§ **AIM**
Arrange everything from the line containing "Given: Choose Dar feedback menu entry" down through the end of the records as a Markdown table with the columns Row and Line text, omitting blank lines. Leave the pictures out of the table.

§ **SUPPLIED RECORDS**
---

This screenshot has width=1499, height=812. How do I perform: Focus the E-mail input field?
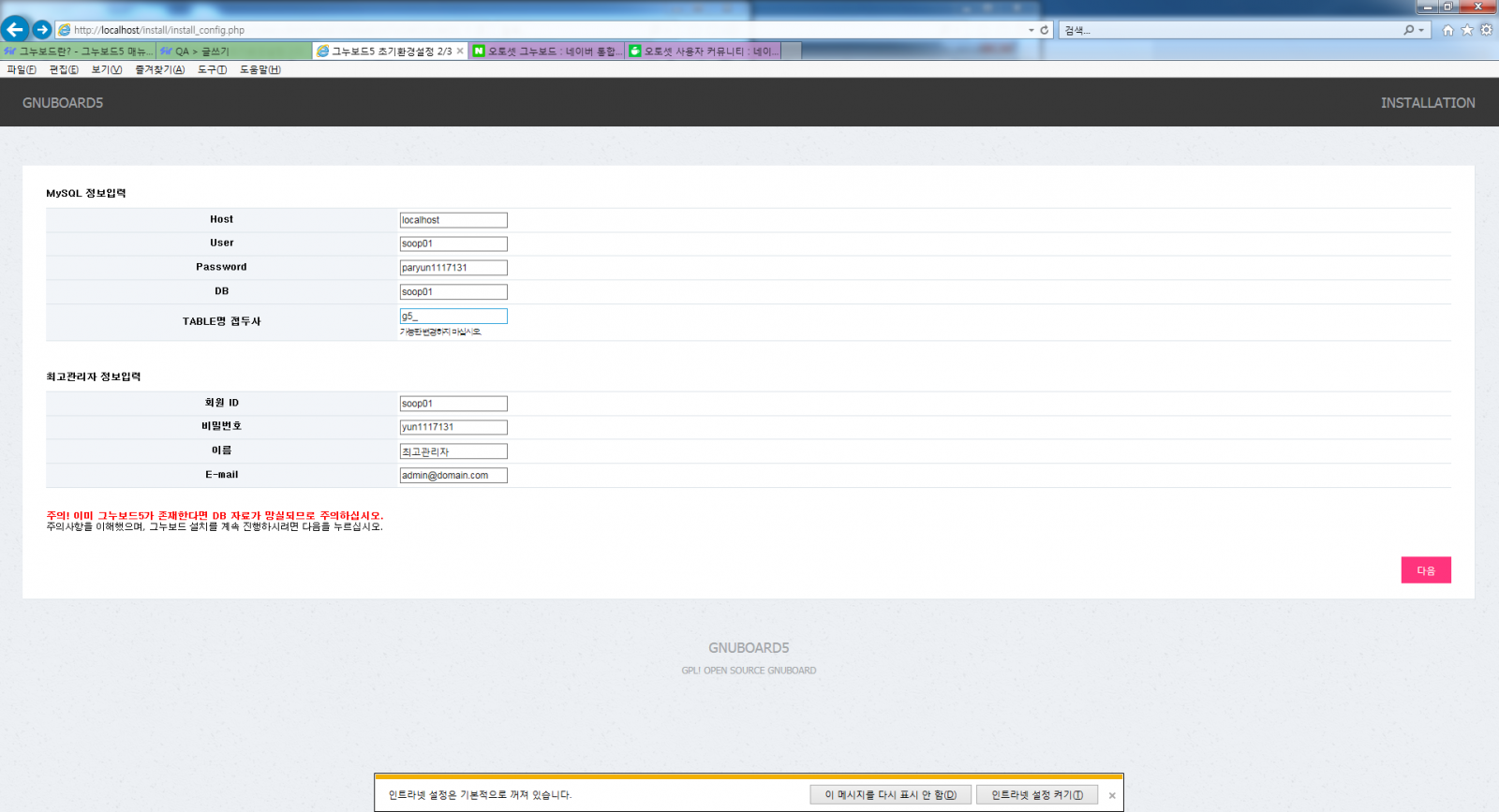click(453, 476)
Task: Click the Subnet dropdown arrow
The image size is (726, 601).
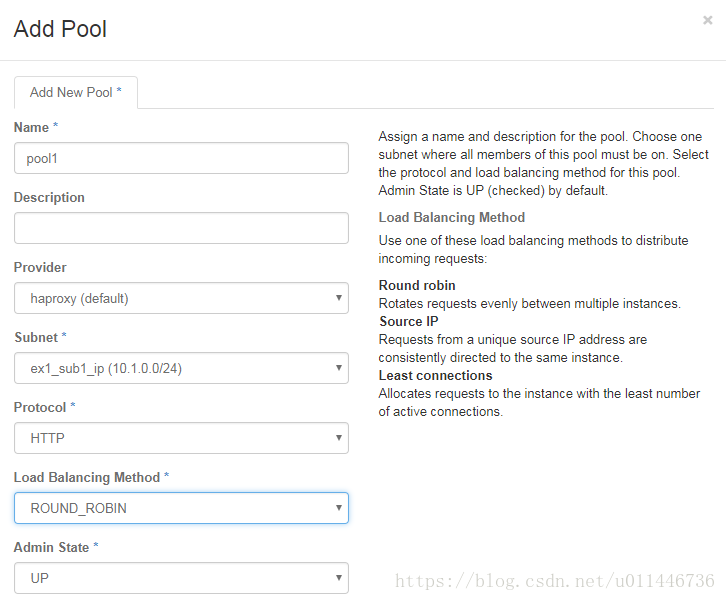Action: pos(338,368)
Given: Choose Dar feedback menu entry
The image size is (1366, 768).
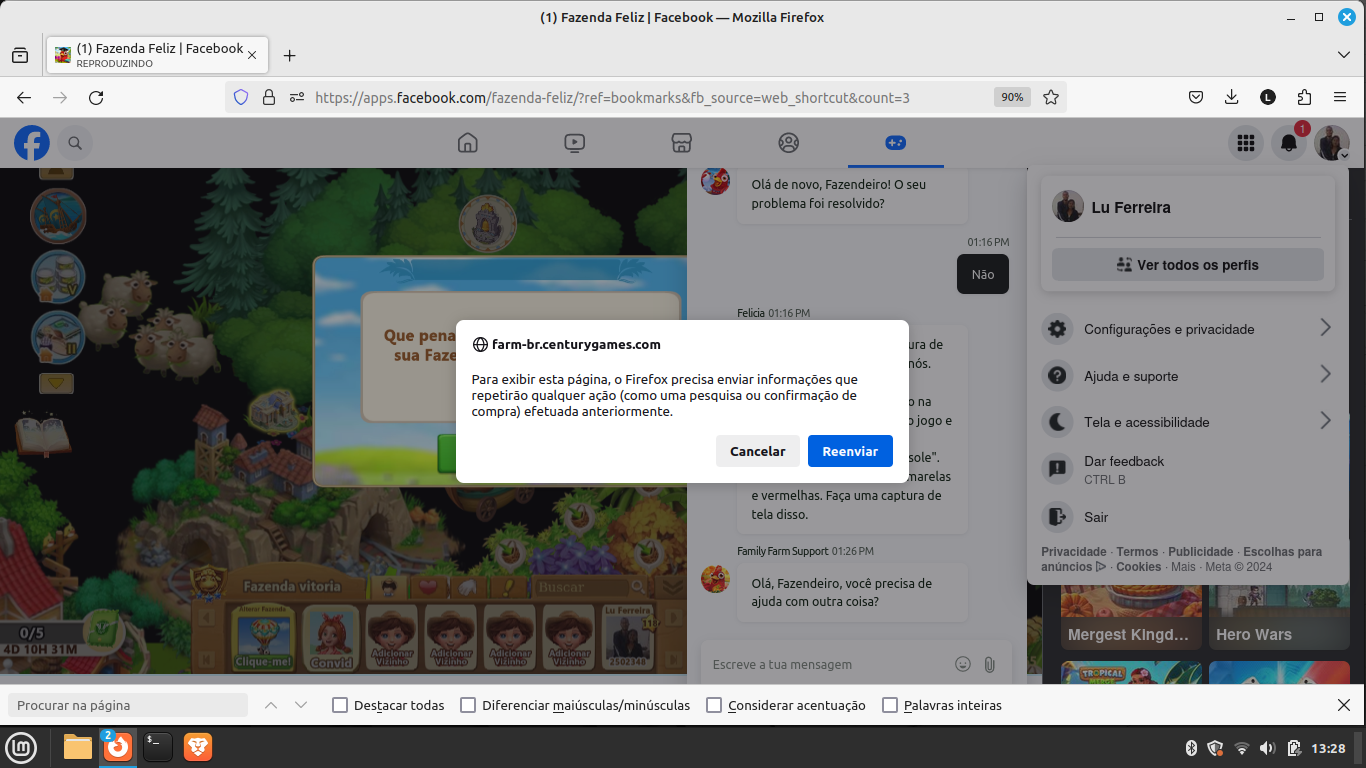Looking at the screenshot, I should 1124,469.
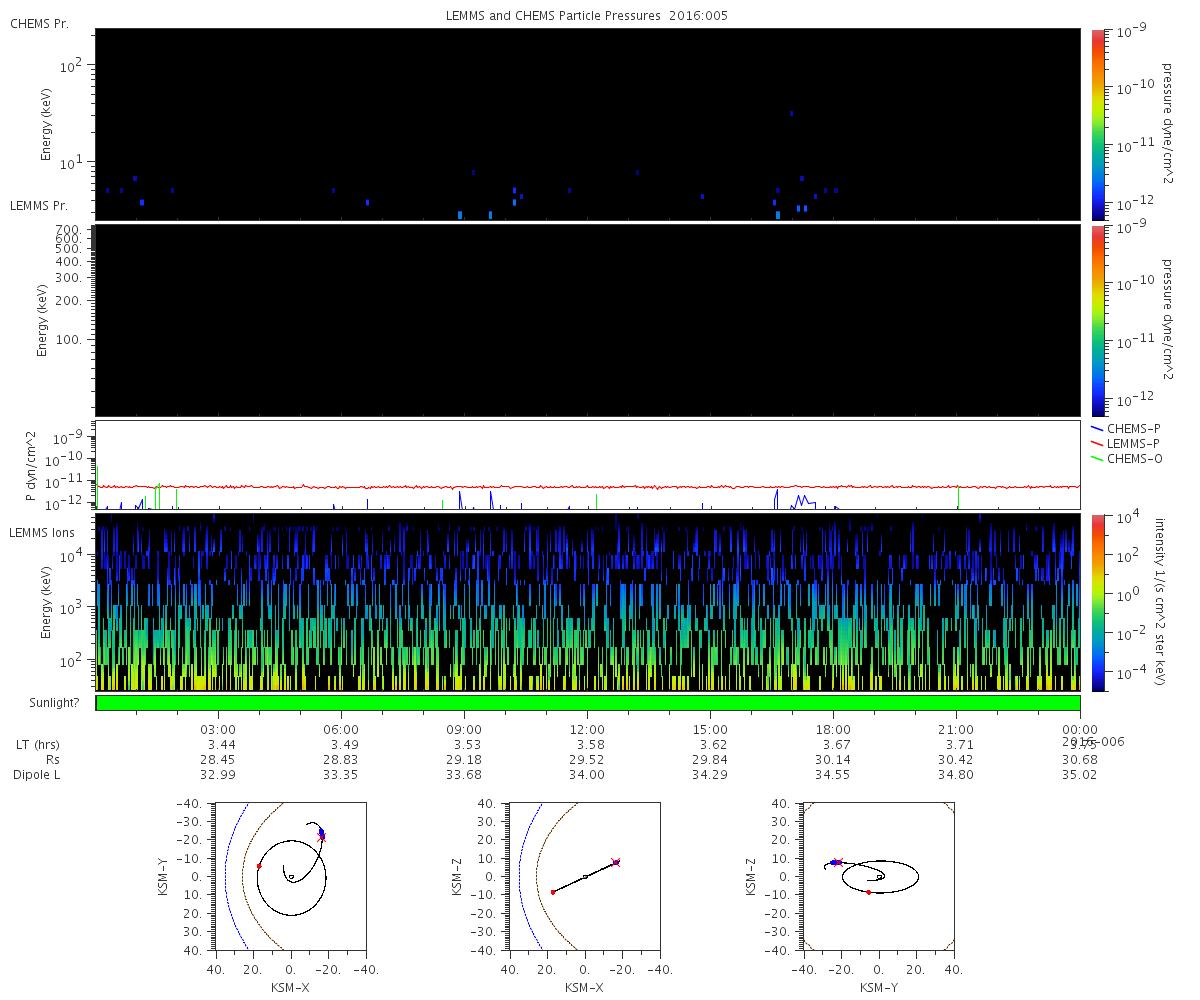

---

§ **ANSWER**
| Row | Line text |
|---|---|
| 1 | Given: Choose Dar feedback menu entry |
| 2 | The image size is (1366, 768). |
| 3 | Looking at the screenshot, I should 1124,469. |